3.1. Future of research
There are many questions driving future melorheostosis research, mostly focused on disease etiology and treatment. The progression of melorheostosis requires better characterization on the genetic and clinical level – whether it be mutation, mosaicism, sclerotomes, or some combination, ideally via longitudinal study. A clinical staging system could potentially be developed. One study confirmed that after 24 years follow-up, a case of melorheostosis in the left arm was strictly limited to a dermatome supplied by the associated spinal nerve. More longitudinal studies are needed to confirm etiology. A major barrier pinpointing the cause of melorheostosis is its varying symptomatology and rarity. The “dripping candle wax” appearance is not all inclusive, as reported in only five of 24 cases in Mayo Clinic's retrospective study where surgical treatment often led to additional surgery.

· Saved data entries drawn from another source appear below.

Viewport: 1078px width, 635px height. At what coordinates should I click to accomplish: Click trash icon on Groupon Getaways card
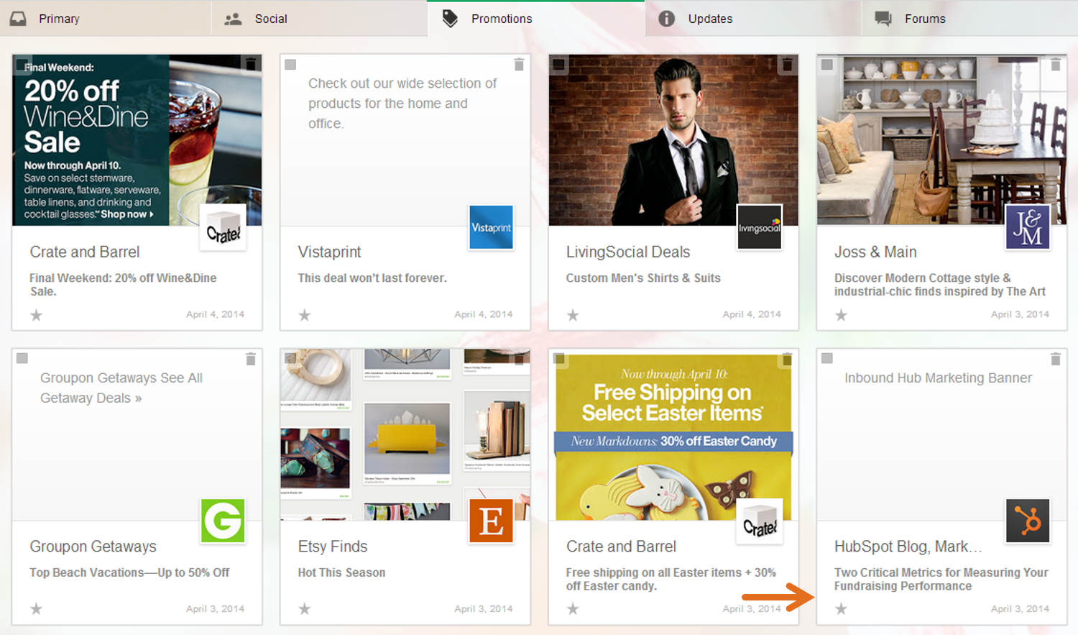(x=251, y=359)
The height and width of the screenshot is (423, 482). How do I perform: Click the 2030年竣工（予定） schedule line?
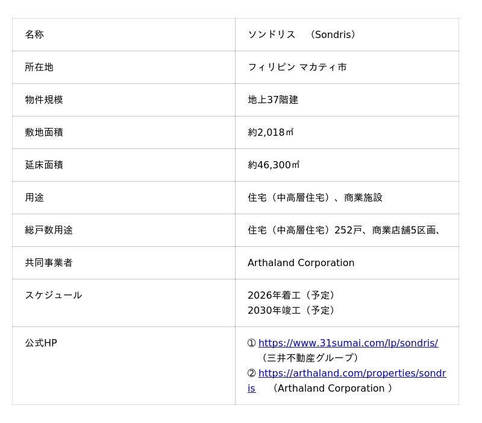pyautogui.click(x=292, y=311)
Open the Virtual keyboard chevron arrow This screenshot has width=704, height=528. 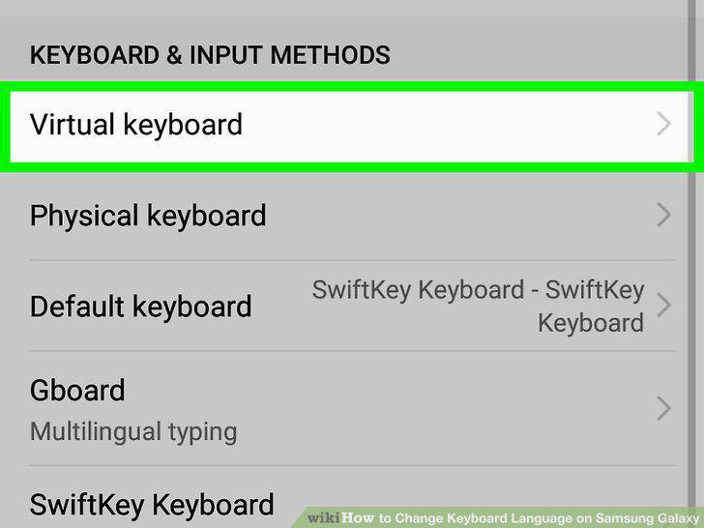(663, 125)
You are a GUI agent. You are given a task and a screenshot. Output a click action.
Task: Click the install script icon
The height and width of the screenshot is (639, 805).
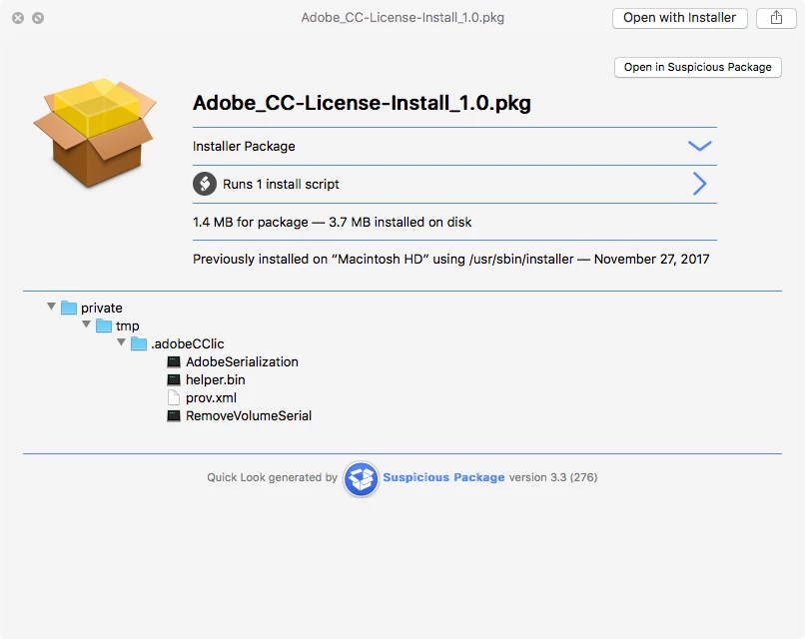pyautogui.click(x=205, y=184)
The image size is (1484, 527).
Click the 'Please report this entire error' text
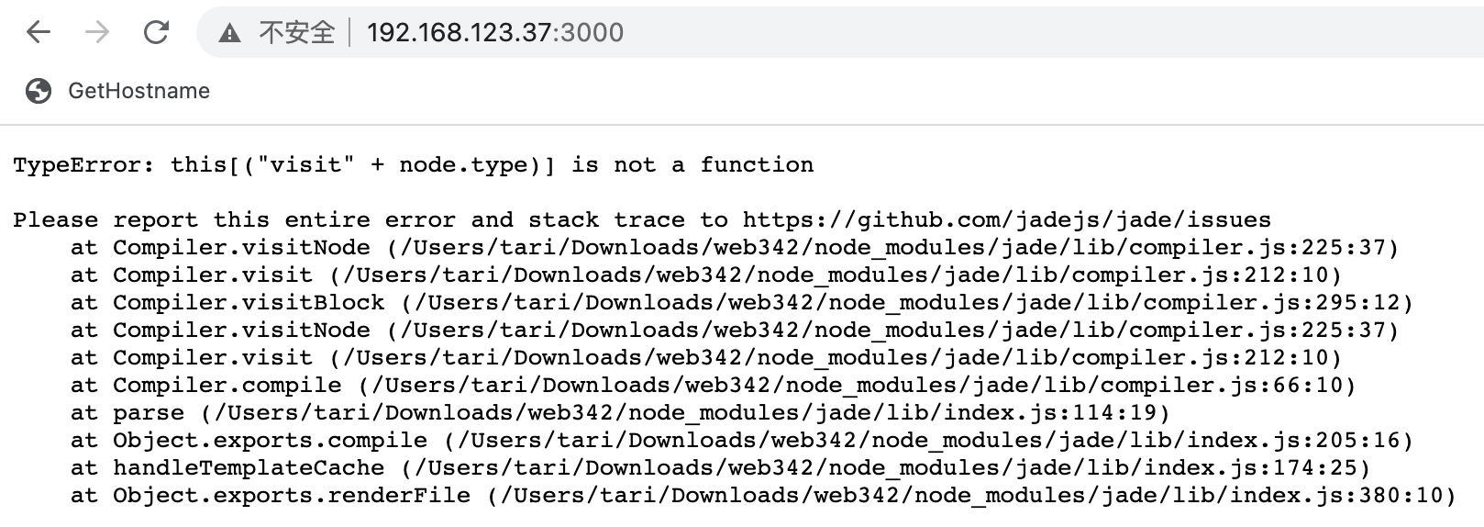[x=247, y=220]
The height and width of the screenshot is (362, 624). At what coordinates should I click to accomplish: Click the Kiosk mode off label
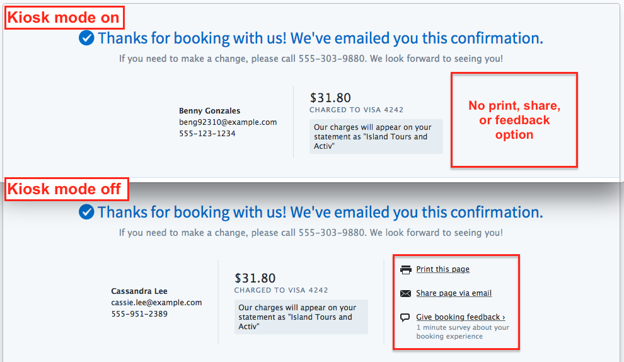tap(64, 189)
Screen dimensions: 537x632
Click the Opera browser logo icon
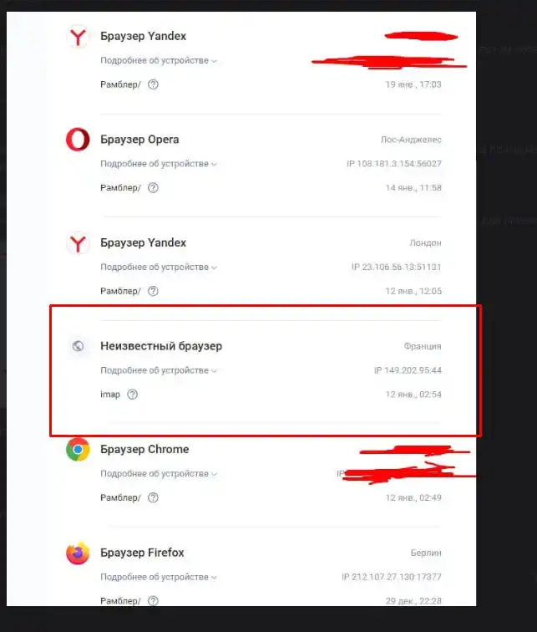coord(78,140)
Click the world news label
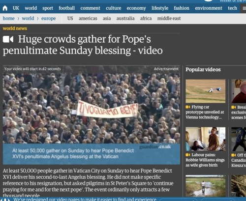The height and width of the screenshot is (201, 246). (15, 29)
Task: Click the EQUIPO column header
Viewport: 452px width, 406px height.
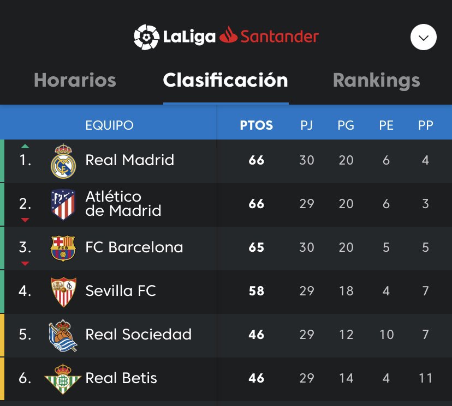Action: pyautogui.click(x=110, y=125)
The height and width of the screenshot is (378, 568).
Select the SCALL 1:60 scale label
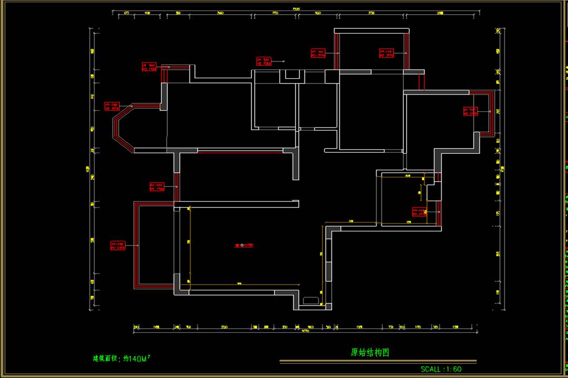(441, 369)
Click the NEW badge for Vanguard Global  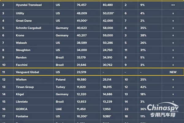[173, 72]
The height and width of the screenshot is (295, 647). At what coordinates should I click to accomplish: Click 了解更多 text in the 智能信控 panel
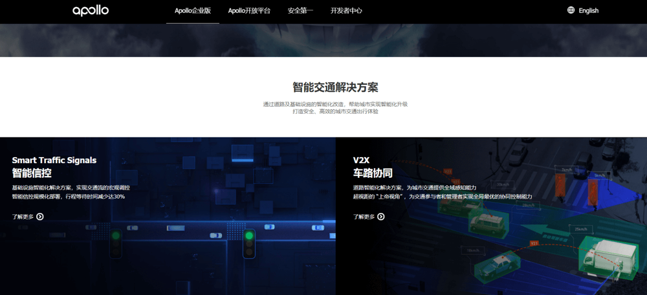tap(23, 217)
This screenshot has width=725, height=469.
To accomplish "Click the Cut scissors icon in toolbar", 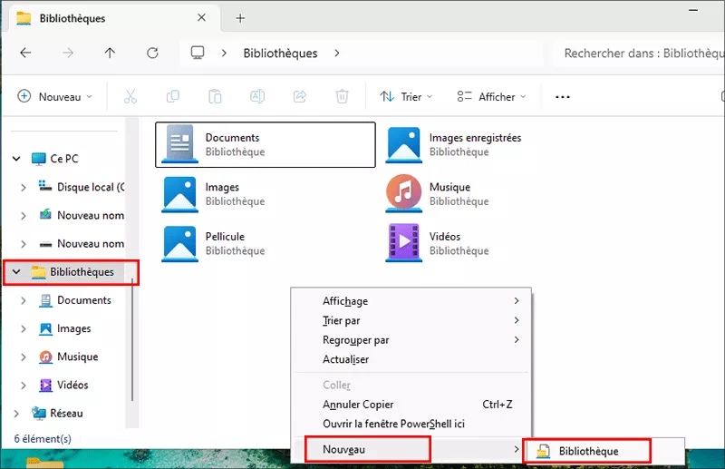I will click(x=130, y=96).
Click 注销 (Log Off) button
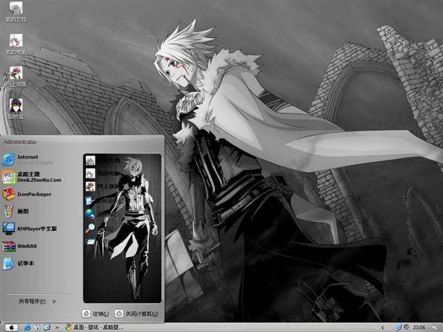 pos(96,313)
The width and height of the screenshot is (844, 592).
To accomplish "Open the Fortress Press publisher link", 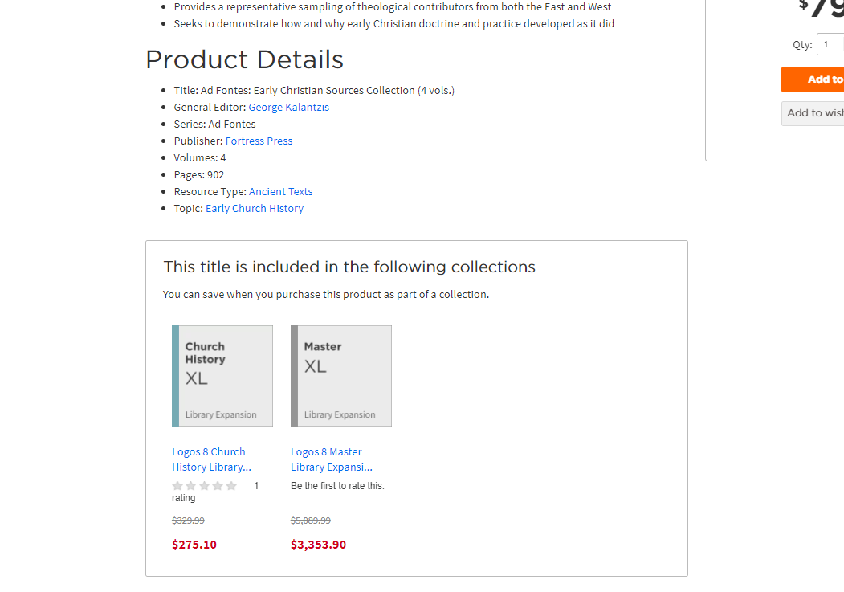I will pos(259,141).
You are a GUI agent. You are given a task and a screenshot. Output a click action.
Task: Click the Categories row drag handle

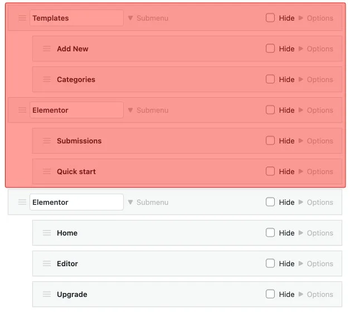pos(47,79)
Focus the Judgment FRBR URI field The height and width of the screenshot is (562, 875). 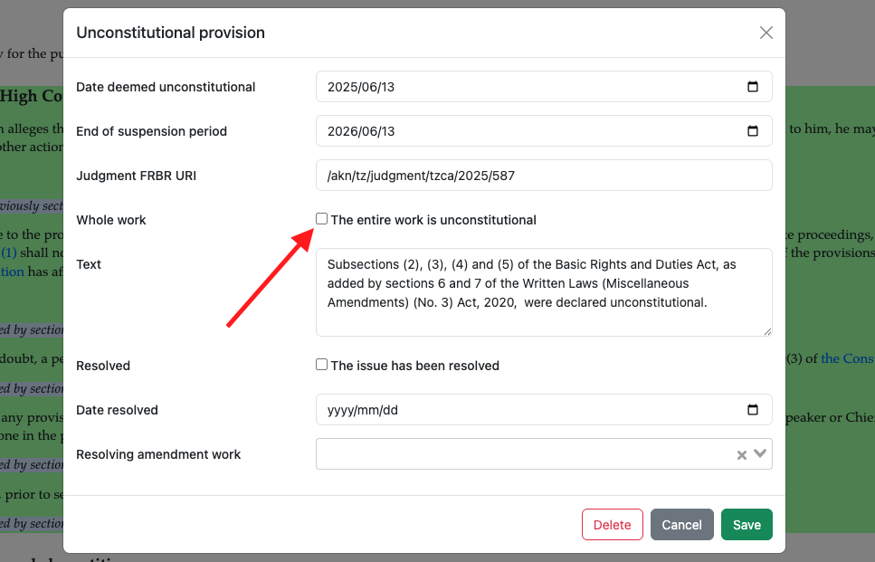click(x=543, y=176)
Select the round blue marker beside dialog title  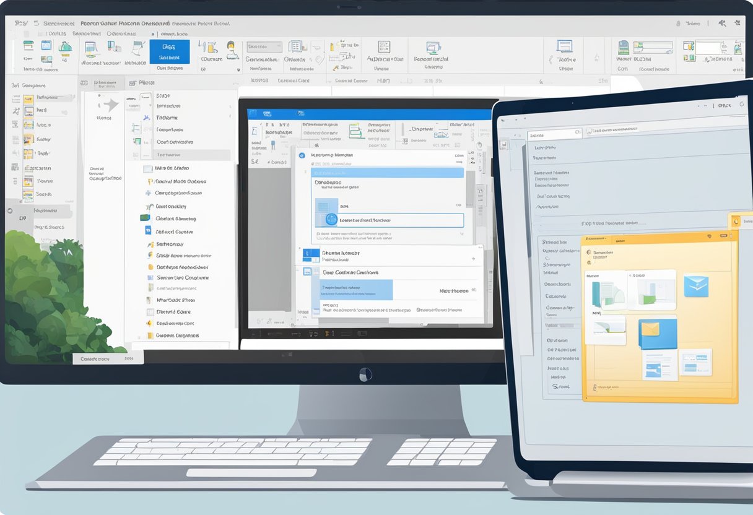302,156
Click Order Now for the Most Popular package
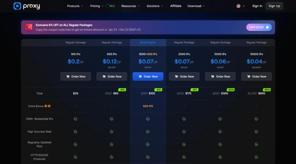Screen dimensions: 296x164 click(148, 76)
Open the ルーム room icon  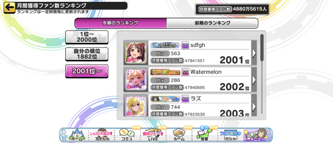click(179, 135)
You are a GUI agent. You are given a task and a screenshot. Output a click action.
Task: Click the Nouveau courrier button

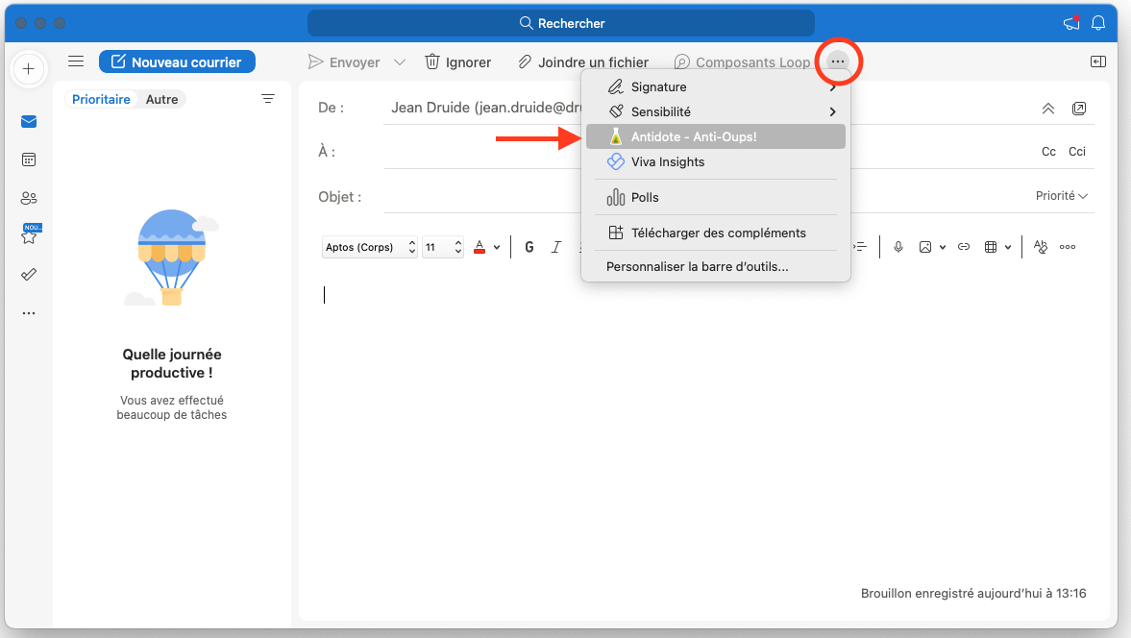(x=177, y=61)
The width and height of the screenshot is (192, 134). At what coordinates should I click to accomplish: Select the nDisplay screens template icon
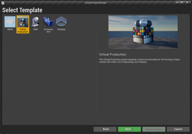61,22
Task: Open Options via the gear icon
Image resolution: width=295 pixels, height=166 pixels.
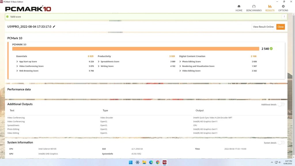Action: tap(283, 6)
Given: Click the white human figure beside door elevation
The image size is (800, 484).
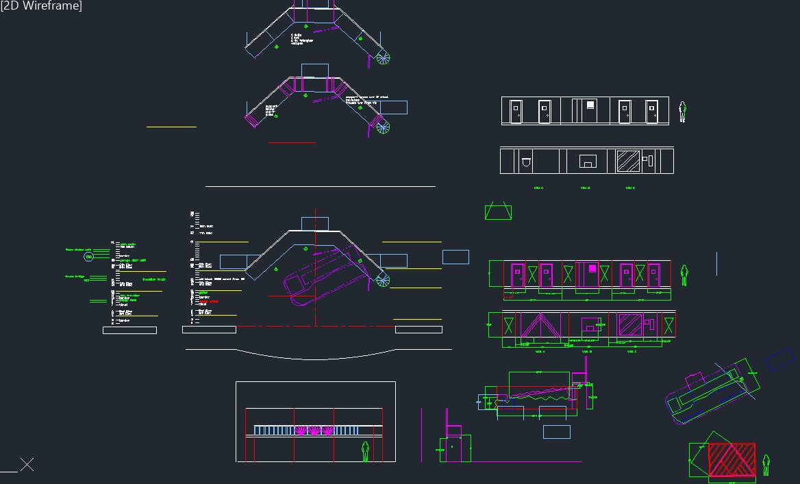Looking at the screenshot, I should coord(682,112).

Research should also address the outcomes of surgery versus isolated pharmacological treatment. Many pharmacological options have been approached – from the more popular bisphosphonates to denosumab and even nifedipine. Nifedipine lends credence to exploring the vascularity of melorheostosis. In a 1963 study by Morris et al., biopsy of melorheostosis done at diagnosis and 18 years later showed possible progression from vasculitis to vascular obliteration.18 The vascular component of melorheostosis has limited evidence and may play a large role in the symptomatology of MAP2K1+ melorheostosis. Eight MAP2K1+ patients were compared to seven MAP2K1- patients via biopsy of bone. Notably, they found that the MAP2K1+ patients were more likely to have the classic candle wax appearance on radiographs along with a vasculo-cutaneous lesion near the site of melorheostosis. This gene, as noted earlier in our discussion, again presents as quite possibly the key focus of future research due to its implications in both etiology and treatment.